Here is my question: What does it mean to be disrespected? Many people have a variety of answers for this one. Therefore, I do not think there is any one consensus on this definition. It is a feeling that people get and they know it when they see it—at least that’s what they think. Since this feeling is rather subjective, I want to point out the great possibility that its the person’s thinking that is causing them to feel disrespected. This is often the case when the other person means no disrespect. Therefore, I urge everyone to step back and ask why they are having these feelings.

A person often feels disrespected when, for example, their child does not do as they are told. However, does the child say, “I want to disrespect my parent by not doing as I am told.”? I really doubt that. The problem here is the parent views the behavior as “disrespectful,” instead of seeing that there may be many reasons the child does not do as he/she is told (because they simply don’t want to do it, they have ADHD, they have some strong negative feeling and so on).

Another person might feel disrespected when she is cut- off in traffic. She might say, “I can’t believe how inconsiderate that idiot is!” This kind of thinking starts road rage incidents everyday. However, if she were to take a step back and think about the situation, there is a fair chance that he did not see her because of a blind spot in the mirror, or he was distracted by his young child. Yes, it is also possible that he cut her off on purpose, but this is rarely the case.

The number of explanations for “disrespectful” behaviors are numerous. everyone to look at the actions behind these behaviors. A lot of people behave in a “disrespectful” manner because they are scared, they are trying to look tough to cover insecurities, they are blind to their own behavior, or they are simply angry in general.

If you immediately tell yourself that you are being disrespected when a person does not behave the way you want them to, remind yourself that you are jumping to conclusions. Think about the alternative reasons the person is acting this way. Few people make it a goal to disrespect others.

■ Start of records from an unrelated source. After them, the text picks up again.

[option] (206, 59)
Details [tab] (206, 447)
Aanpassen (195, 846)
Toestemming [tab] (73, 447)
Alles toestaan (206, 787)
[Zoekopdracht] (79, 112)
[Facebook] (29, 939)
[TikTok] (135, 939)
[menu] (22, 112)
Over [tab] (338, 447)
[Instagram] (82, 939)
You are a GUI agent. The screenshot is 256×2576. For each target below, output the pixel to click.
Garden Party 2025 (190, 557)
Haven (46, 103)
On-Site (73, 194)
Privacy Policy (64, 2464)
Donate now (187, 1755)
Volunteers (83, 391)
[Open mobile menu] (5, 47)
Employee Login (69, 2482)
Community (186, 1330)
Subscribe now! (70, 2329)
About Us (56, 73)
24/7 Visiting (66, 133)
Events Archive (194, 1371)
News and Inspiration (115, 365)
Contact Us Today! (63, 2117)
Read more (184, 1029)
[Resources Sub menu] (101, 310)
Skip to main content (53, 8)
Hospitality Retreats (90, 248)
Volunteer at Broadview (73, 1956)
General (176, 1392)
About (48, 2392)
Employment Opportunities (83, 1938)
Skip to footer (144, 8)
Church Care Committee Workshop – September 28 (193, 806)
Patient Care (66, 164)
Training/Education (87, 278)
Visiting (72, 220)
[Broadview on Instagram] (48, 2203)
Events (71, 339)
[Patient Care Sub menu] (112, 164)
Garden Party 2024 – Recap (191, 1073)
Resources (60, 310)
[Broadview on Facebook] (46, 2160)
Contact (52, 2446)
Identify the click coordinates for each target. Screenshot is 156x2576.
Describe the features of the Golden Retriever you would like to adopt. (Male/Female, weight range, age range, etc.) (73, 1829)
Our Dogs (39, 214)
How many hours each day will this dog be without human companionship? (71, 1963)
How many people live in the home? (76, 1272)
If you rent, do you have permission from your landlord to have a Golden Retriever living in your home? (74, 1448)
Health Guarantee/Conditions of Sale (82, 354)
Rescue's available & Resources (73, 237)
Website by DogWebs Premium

Here are some quick one-liners that a person can ask themselves in order to reduce anger:

  • Will (whatever makes me angry) matter one year from now? Will it matter one week from now?
  • What right do I have that is being violated?
  • How would the average person respond to this?
  • How is getting angry about this really going to change anything?
  • Other than anger, what else am I feeling?
  • What belief do I have that is making me angry? Is that belief reasonable.
  • What is really causing this person to behave in a matter that makes me angry?

Am I Trying Too Hard?

Do this technique to stop depression. Do that technique to stop your panic attacks. Try this approach to calm your mind. Not only does there seem to be exercises to address all issues known to humanity, but there are several experts who write self help books to tell you what you are doing wrong.

Think about this. Maybe you are trying too hard. Maybe you are actually sabotaging yourself because you are trying so hard to “beat” the problem. The more you focus on that problem, the more you will experience it.

I urge my clients to “roll” with the problem they may be experiencing. Maybe say, “I have this problem and I’m going to live with it—its not the end of the world. Its not life threatening. What’s the worst that can happen.” No, you are not giving in. You are allowing the problem to have less weight. Now, it is more likely it will fade to the background because you are focused on better things in your life.

Here are a few things you can say to yourself to address anxiety. They are taken from REBT:

  • My anxiety is bad, but I’m not bad.
  • I don’t always have to feel comfortable, and it isn’t awful when I don’t.
  • I can bear—and bear with—anxiety: it won’t kill me.
  • It is not necessary to be in perfect control of my anxious moments. To demand that I be in control only multiplies my symptoms.
  • Others are not required to treat me with kid gloves when I feel uncomfortable.

Research ACT (Acceptance and Commitment Therapy) for more ideas.